* **Exercise data**
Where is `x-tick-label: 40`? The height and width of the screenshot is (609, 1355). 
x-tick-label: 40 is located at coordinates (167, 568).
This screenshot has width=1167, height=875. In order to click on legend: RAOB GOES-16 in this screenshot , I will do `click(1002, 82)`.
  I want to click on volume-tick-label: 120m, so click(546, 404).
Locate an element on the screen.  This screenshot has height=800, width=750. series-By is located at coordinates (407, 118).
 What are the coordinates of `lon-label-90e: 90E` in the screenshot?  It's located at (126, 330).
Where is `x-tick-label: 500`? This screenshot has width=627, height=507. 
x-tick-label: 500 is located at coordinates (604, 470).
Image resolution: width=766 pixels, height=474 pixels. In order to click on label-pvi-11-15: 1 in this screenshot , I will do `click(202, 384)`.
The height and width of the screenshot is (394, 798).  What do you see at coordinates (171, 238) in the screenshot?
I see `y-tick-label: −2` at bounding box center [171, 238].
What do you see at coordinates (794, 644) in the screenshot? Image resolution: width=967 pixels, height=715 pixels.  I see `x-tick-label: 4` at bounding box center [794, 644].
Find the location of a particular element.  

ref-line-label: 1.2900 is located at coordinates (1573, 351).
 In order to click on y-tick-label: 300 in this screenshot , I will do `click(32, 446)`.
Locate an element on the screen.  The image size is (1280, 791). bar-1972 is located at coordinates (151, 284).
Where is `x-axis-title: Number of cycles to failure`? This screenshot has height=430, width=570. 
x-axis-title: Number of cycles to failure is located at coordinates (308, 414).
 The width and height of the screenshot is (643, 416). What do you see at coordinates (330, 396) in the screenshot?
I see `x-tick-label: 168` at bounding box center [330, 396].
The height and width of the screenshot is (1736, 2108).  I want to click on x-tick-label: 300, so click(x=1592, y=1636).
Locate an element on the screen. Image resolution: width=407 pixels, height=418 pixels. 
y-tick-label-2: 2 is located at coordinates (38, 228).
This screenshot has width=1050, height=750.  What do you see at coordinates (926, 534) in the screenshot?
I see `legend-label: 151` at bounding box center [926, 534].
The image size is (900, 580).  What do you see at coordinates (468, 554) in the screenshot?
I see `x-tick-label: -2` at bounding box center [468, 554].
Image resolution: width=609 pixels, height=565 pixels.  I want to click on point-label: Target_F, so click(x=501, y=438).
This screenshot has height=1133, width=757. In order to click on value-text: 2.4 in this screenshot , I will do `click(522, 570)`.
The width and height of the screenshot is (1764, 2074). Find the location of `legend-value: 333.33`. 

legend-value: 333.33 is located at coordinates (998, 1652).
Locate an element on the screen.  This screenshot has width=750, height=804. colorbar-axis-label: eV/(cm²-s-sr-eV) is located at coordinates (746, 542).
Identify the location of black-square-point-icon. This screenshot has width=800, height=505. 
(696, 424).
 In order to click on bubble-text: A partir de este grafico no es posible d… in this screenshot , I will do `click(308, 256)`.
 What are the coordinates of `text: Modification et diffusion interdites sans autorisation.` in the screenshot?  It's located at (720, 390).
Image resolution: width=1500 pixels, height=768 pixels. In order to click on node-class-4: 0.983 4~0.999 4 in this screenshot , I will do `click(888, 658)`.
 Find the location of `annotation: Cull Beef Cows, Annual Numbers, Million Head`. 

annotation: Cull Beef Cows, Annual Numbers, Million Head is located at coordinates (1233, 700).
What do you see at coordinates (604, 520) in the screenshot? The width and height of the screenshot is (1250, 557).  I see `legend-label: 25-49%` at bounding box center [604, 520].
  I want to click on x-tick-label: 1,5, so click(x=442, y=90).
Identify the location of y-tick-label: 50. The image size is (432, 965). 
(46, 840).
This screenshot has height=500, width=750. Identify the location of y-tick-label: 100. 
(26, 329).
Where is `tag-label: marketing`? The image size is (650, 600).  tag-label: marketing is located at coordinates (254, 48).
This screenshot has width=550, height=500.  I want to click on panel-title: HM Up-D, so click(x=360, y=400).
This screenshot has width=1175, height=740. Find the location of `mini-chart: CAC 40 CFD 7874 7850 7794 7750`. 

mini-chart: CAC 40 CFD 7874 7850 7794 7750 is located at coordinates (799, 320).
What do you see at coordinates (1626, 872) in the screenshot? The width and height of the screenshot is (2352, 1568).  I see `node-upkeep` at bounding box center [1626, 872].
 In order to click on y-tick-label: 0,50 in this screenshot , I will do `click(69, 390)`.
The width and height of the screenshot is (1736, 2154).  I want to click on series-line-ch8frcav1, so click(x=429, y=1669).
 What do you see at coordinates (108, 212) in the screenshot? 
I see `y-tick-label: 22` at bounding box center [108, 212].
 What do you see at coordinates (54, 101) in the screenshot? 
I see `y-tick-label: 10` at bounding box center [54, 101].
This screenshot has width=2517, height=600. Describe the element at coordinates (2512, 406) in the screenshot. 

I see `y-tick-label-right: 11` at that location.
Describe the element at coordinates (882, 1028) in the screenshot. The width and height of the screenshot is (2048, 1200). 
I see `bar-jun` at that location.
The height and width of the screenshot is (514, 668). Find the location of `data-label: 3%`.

* **Requirement**
Please edit the entries from the very first line through the line containing "y-tick-label-2: 2 is", both included, replacing "Image resolution" with "Screen resolution" and leaving everything else unchanged. Return only those lines.

* **Task response**
Where is `x-tick-label: 40`? The height and width of the screenshot is (609, 1355). 
x-tick-label: 40 is located at coordinates (167, 568).
This screenshot has width=1167, height=875. In order to click on legend: RAOB GOES-16 in this screenshot , I will do `click(1002, 82)`.
  I want to click on volume-tick-label: 120m, so click(546, 404).
Locate an element on the screen.  This screenshot has height=800, width=750. series-By is located at coordinates (407, 118).
 What are the coordinates of `lon-label-90e: 90E` in the screenshot?  It's located at (126, 330).
Where is `x-tick-label: 500`? This screenshot has width=627, height=507. 
x-tick-label: 500 is located at coordinates (604, 470).
Screen resolution: width=766 pixels, height=474 pixels. In order to click on label-pvi-11-15: 1 in this screenshot , I will do `click(202, 384)`.
The height and width of the screenshot is (394, 798).  What do you see at coordinates (171, 238) in the screenshot?
I see `y-tick-label: −2` at bounding box center [171, 238].
What do you see at coordinates (794, 644) in the screenshot? Screen resolution: width=967 pixels, height=715 pixels.  I see `x-tick-label: 4` at bounding box center [794, 644].
Find the location of a particular element.  

ref-line-label: 1.2900 is located at coordinates (1573, 351).
 In order to click on y-tick-label: 300 in this screenshot , I will do `click(32, 446)`.
Locate an element on the screen.  The image size is (1280, 791). bar-1972 is located at coordinates (151, 284).
Where is `x-axis-title: Number of cycles to failure`? This screenshot has height=430, width=570. 
x-axis-title: Number of cycles to failure is located at coordinates (308, 414).
 The width and height of the screenshot is (643, 416). What do you see at coordinates (330, 396) in the screenshot?
I see `x-tick-label: 168` at bounding box center [330, 396].
The height and width of the screenshot is (1736, 2108).  I want to click on x-tick-label: 300, so click(x=1592, y=1636).
Locate an element on the screen. Screen resolution: width=407 pixels, height=418 pixels. 
y-tick-label-2: 2 is located at coordinates (38, 228).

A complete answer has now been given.